- [Brief]:
Write out, without any change, the lines in the material below that run from the line with "Jakie kolory sukienek" through the line with "联络 (331, 2198)", both included.
--- Given data ---
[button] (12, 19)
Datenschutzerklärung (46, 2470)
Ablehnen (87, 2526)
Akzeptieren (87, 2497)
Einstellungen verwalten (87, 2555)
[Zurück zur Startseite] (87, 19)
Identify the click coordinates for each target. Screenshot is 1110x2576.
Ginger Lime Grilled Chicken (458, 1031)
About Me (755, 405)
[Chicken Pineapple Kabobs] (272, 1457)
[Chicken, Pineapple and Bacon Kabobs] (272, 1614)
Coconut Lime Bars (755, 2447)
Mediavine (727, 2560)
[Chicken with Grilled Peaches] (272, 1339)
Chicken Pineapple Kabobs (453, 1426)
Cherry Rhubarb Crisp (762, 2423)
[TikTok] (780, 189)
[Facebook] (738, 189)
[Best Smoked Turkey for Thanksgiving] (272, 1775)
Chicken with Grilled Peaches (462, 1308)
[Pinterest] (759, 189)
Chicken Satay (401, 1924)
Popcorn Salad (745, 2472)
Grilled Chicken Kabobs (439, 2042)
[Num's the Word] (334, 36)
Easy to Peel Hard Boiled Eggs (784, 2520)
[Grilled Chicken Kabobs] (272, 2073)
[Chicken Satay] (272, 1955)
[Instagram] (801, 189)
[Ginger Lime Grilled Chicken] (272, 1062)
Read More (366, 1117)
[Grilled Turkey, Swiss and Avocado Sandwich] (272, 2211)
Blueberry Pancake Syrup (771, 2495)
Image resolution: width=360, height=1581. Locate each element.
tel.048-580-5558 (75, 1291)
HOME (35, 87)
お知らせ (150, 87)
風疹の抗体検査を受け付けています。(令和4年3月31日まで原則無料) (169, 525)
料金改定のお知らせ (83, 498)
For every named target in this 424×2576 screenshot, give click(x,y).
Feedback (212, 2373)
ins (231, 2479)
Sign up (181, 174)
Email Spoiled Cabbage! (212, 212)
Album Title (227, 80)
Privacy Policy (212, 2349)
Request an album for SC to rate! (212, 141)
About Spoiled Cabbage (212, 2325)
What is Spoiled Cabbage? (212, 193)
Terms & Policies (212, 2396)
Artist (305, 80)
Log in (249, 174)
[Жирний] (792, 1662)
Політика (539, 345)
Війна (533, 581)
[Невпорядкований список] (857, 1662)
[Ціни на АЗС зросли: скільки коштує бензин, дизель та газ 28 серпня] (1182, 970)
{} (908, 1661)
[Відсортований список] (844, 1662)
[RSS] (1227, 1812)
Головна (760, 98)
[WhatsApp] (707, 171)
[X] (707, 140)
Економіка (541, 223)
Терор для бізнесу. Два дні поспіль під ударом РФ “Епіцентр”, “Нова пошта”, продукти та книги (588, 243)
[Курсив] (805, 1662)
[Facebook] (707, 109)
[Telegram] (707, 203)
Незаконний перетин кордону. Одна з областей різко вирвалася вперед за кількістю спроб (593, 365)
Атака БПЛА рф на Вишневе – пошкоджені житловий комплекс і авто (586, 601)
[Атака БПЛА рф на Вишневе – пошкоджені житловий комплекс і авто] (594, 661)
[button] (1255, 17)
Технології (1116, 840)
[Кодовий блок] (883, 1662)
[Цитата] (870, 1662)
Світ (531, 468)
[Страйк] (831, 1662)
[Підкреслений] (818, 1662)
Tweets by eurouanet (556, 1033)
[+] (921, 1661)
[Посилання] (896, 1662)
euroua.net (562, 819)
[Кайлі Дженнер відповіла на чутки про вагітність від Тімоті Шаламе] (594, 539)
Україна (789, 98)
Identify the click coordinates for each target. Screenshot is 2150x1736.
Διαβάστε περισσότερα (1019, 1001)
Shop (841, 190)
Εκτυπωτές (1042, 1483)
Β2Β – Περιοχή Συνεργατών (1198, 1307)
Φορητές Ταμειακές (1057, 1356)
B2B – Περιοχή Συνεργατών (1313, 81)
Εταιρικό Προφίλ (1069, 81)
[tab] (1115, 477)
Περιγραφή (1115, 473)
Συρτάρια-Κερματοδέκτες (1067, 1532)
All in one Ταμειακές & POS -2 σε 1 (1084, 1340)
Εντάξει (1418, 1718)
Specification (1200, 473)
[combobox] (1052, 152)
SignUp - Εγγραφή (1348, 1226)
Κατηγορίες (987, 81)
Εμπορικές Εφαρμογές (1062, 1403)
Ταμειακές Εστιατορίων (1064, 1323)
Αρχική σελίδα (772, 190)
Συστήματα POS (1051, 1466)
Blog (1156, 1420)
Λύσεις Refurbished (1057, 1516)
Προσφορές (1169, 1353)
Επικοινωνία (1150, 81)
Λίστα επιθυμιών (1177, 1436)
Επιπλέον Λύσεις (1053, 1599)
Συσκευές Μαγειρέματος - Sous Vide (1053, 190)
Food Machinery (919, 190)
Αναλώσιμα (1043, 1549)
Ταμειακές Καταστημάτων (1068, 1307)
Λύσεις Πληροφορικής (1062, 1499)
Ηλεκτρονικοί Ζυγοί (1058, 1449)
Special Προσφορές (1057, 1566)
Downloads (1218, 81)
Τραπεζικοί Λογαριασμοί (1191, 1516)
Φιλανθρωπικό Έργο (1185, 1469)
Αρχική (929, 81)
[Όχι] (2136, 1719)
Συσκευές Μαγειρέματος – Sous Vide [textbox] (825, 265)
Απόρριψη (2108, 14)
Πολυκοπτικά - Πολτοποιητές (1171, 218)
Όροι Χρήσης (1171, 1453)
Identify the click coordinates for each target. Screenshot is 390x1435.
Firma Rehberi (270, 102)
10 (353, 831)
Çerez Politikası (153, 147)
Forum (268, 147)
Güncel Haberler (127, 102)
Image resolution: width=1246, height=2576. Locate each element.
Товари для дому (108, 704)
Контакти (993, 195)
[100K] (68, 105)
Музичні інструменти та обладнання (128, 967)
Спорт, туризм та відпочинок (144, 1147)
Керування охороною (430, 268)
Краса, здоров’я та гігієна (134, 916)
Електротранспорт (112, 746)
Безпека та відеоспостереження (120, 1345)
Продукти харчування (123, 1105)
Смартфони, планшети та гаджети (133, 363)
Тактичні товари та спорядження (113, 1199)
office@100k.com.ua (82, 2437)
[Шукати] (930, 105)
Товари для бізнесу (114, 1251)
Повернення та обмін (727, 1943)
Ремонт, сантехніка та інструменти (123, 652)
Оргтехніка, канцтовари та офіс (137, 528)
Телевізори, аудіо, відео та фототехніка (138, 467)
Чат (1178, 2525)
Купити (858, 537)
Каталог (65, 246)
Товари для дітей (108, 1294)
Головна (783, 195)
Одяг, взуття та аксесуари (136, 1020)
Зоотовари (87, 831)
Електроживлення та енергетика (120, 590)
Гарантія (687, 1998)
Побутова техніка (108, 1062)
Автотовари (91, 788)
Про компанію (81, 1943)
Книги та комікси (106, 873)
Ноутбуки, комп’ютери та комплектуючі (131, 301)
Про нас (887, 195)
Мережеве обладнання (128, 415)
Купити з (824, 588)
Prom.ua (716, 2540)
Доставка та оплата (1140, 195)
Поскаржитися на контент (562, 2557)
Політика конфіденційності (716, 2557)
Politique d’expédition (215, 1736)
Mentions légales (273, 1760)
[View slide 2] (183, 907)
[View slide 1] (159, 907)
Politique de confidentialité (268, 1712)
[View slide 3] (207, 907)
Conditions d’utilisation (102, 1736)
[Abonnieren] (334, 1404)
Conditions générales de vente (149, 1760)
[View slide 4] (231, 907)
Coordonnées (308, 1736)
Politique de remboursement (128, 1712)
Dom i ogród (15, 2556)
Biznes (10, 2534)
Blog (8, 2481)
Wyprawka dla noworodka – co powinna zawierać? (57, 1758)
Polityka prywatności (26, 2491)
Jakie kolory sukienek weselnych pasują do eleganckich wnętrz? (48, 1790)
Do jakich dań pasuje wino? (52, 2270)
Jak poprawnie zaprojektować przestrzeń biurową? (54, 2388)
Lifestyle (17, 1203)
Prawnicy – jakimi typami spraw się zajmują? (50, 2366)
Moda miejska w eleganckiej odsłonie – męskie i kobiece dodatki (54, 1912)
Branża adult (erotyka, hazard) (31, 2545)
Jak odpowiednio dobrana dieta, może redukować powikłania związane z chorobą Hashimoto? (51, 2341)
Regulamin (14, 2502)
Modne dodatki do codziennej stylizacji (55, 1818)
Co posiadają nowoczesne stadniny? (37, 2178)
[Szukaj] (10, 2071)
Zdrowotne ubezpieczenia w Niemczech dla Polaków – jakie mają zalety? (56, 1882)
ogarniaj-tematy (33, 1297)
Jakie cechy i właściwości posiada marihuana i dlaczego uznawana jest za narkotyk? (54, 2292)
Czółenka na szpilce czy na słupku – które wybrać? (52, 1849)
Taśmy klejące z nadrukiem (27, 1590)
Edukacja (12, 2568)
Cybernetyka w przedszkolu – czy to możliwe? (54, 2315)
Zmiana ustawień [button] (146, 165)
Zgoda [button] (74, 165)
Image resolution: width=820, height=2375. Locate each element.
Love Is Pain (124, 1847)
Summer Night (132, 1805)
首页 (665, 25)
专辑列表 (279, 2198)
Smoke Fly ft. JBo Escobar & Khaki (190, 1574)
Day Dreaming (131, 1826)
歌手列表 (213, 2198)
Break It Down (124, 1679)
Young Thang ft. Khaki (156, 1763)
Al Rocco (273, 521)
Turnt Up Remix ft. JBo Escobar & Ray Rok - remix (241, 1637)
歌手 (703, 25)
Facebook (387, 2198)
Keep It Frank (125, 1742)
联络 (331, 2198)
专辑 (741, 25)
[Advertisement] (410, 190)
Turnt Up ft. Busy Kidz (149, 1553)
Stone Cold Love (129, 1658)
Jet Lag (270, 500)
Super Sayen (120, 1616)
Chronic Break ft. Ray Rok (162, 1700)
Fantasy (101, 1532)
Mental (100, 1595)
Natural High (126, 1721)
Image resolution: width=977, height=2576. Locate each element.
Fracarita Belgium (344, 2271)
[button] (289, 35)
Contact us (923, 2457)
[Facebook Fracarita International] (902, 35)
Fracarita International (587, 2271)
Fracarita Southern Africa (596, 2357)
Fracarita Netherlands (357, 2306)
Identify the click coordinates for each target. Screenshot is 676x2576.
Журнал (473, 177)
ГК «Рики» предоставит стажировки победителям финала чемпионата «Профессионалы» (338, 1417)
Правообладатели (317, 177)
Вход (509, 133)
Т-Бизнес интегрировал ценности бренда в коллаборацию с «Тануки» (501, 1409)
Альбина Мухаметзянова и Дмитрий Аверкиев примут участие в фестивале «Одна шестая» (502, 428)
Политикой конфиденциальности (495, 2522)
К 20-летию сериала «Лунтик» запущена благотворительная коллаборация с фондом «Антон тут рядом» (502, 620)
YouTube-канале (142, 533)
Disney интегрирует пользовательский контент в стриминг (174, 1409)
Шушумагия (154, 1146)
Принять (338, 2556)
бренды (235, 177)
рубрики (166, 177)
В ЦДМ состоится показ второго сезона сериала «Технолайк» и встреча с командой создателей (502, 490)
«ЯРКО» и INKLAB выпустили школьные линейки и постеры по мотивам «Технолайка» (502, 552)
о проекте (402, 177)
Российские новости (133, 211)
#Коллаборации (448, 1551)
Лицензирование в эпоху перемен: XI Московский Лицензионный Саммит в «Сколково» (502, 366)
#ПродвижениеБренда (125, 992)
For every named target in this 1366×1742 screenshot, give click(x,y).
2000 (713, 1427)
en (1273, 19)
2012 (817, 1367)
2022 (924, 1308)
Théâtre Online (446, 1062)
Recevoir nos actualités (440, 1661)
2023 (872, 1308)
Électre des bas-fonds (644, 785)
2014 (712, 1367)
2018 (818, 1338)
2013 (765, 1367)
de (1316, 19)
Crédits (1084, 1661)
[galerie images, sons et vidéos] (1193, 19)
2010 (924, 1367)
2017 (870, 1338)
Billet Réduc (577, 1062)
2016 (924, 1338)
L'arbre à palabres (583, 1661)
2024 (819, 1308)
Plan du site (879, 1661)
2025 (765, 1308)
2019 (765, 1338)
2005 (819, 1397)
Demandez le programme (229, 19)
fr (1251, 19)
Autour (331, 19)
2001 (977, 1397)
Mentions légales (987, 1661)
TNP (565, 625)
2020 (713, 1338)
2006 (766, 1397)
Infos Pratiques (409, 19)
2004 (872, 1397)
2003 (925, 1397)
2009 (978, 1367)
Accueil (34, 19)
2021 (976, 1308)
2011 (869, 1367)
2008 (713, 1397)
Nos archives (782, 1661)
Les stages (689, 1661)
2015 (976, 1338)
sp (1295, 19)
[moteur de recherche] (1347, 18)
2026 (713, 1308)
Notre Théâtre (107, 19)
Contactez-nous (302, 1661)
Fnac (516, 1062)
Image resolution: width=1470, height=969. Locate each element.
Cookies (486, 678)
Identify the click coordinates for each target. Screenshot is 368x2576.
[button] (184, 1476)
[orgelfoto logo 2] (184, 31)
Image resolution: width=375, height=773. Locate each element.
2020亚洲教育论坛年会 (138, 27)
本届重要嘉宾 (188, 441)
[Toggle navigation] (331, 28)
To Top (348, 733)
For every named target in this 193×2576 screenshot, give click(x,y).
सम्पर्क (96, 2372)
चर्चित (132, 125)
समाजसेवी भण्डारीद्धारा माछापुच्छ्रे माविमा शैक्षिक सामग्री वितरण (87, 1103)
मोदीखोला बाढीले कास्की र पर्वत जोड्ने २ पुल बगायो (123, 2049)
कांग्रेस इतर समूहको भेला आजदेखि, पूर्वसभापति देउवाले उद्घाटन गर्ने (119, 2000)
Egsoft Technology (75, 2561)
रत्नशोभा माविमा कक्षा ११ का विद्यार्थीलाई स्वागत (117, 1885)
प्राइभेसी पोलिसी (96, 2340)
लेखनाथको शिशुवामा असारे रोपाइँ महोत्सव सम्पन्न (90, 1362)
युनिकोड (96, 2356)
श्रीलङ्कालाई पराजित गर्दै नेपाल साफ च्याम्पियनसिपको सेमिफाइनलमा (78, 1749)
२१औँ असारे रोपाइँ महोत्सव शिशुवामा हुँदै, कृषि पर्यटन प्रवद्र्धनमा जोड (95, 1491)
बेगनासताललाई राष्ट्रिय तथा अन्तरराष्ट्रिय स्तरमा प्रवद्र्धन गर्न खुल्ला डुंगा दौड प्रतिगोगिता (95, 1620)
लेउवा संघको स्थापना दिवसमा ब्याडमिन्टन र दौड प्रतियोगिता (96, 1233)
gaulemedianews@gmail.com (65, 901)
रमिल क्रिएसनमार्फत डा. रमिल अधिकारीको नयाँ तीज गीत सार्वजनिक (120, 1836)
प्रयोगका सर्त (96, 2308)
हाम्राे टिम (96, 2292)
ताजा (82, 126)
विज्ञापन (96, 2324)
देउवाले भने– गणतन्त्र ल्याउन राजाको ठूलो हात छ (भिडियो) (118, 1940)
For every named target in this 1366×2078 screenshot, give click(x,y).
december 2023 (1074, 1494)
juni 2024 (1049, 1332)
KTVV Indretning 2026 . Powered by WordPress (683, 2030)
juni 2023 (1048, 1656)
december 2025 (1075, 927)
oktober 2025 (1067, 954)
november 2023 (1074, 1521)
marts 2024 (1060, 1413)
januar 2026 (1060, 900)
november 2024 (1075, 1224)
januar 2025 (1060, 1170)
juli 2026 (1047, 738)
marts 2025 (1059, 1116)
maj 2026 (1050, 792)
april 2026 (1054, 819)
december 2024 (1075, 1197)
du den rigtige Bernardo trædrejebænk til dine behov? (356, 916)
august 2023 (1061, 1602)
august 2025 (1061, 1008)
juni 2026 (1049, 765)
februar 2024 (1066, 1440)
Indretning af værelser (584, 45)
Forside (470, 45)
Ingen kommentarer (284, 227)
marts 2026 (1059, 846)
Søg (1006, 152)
---
- [Output]:
Jakie kolory sukienek weselnych pasują do eleganckich wnętrz? (48, 1790)
Do jakich dań pasuje wino? (52, 2270)
Jak poprawnie zaprojektować przestrzeń biurową? (54, 2388)
Lifestyle (17, 1203)
Prawnicy – jakimi typami spraw się zajmują? (50, 2366)
Moda miejska w eleganckiej odsłonie – męskie i kobiece dodatki (54, 1912)
Branża adult (erotyka, hazard) (31, 2545)
Jak odpowiednio dobrana dieta, może redukować powikłania związane z chorobą Hashimoto? (51, 2341)
Regulamin (14, 2502)
Modne dodatki do codziennej stylizacji (55, 1818)
Co posiadają nowoczesne stadniny? (37, 2178)
[Szukaj] (10, 2071)
Zdrowotne ubezpieczenia w Niemczech dla Polaków – jakie mają zalety? (56, 1882)
ogarniaj-tematy (33, 1297)
Jakie cechy i właściwości posiada marihuana i dlaczego uznawana jest za narkotyk? (54, 2292)
Czółenka na szpilce czy na słupku – które wybrać? (52, 1849)
Taśmy klejące z nadrukiem (27, 1590)
Edukacja (12, 2568)
Cybernetyka w przedszkolu – czy to możliwe? (54, 2315)
Zmiana ustawień [button] (146, 165)
Zgoda [button] (74, 165)
Image resolution: width=820, height=2375. Locate each element.
Love Is Pain (124, 1847)
Summer Night (132, 1805)
首页 (665, 25)
专辑列表 (279, 2198)
Smoke Fly ft. JBo Escobar & Khaki (190, 1574)
Day Dreaming (131, 1826)
歌手列表 (213, 2198)
Break It Down (124, 1679)
Young Thang ft. Khaki (156, 1763)
Al Rocco (273, 521)
Turnt Up Remix ft. JBo Escobar & Ray Rok - remix (241, 1637)
歌手 (703, 25)
Facebook (387, 2198)
Keep It Frank (125, 1742)
联络 (331, 2198)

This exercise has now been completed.